First, we use the n_view_matching to compute consistent point matchings among the views. As can be seen from the collage of the images below, the point locations and features were obtained from the previously performed experiment. The detected points from this function are the ones to be reconstructed.
In this section, the reconstruction was calculated using images 1 and 2 as it has the most number of matching points.
As observed, the projective reconstruction obtained a reprojection error of 0.1. We expect a small error here as this only includes two cameras and we pick a pair that has a small angle difference.
In this section, we use all images to improve the reconstruction. To implement this method, we do a resectioning step. The goal of resection is to obtain the projection matrices of each view.
As compared to the obtained reprojection error in the first step, we get a higher value of error after resectioning. This is due to the fact the additional views. The next method is the projective bundle adjustment.

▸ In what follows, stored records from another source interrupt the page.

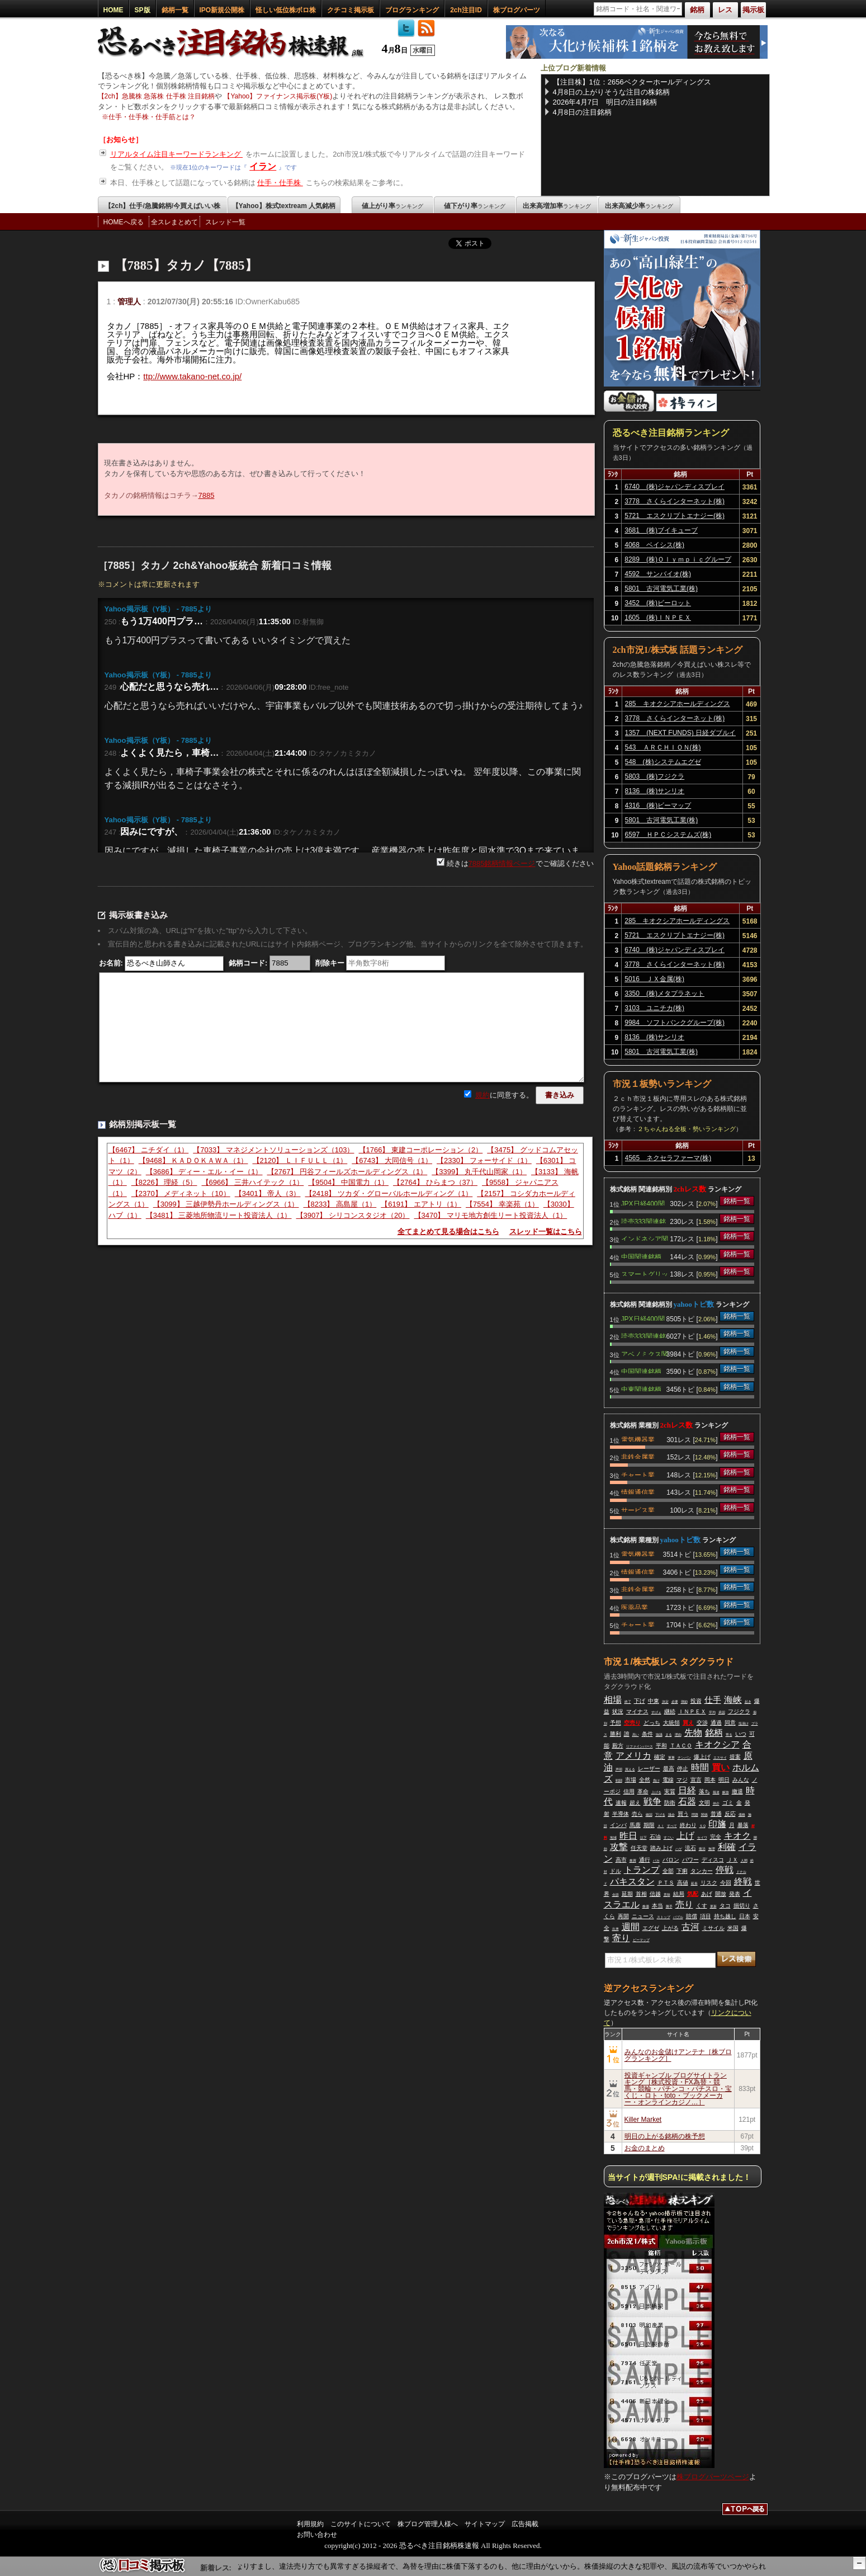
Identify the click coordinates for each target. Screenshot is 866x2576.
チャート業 (638, 1474)
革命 (643, 1791)
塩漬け (744, 1723)
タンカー (701, 1871)
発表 (734, 1894)
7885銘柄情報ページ (502, 863)
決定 (665, 1701)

After this method, we expect the error to be smaller like the initial computation of error as we correct them based on all cameras. The error went down by approximately 93% which is a good indication that the bundle adjustment method is efficient.
In this section, we use the properties of the essential matrix between two cameras to get the euclidean reconstruction of the images. With the essential matrix, there will be four solutions where the first camera is fixed while the second one varies. After obtaining this, the final reconstruction will be computed as a cloud of points.
As mentioned before, the challenge here is not the illumination changes but the texture of the floor that can be treated as another object or a continuation of the pink box (the image on the image has the same texture and color as the floor). From the figure below, we see the cloud of points that are arranged just like the one in the picture with the two camera views. For the purpose of this report, we zoom in to the points to see the grouping of the points. If you observe well, the items are well-differentiated into clusters.
Checking the previous images, the 3D reconstruction is quite precise, meaning it shows the correct location and distribution of points. It differentiated also the angle between the two layers (first layer: boxes; second layer: mask and album on the floor). Technically, the second layer is perpendicular to the first layer of objects. From the projected scene, it was exhibited.
We try to improve the reconstruction by removing the cameras and viewing it closer. In this reconstruction, the layers that were mentioned before are more obvious. The clustering of points is well grouped as well.
Just out of curiosity, I remember in theory class we talked about COLMAP which is general-purpose pipeline with graphical and command-line interface. I got curious and tried to reconstruct my images using it. Interestingly, it was able to reconstruct it well by defining the edges too with the precise location of the object with respect to each other. Looking closer, the mask was well structured as observed from the reconstructed image. What actually amazed me is it was able to get the points of the mask to be able to structure it with a bulge. In just a matter of seconds, this was already generated using COLMAP.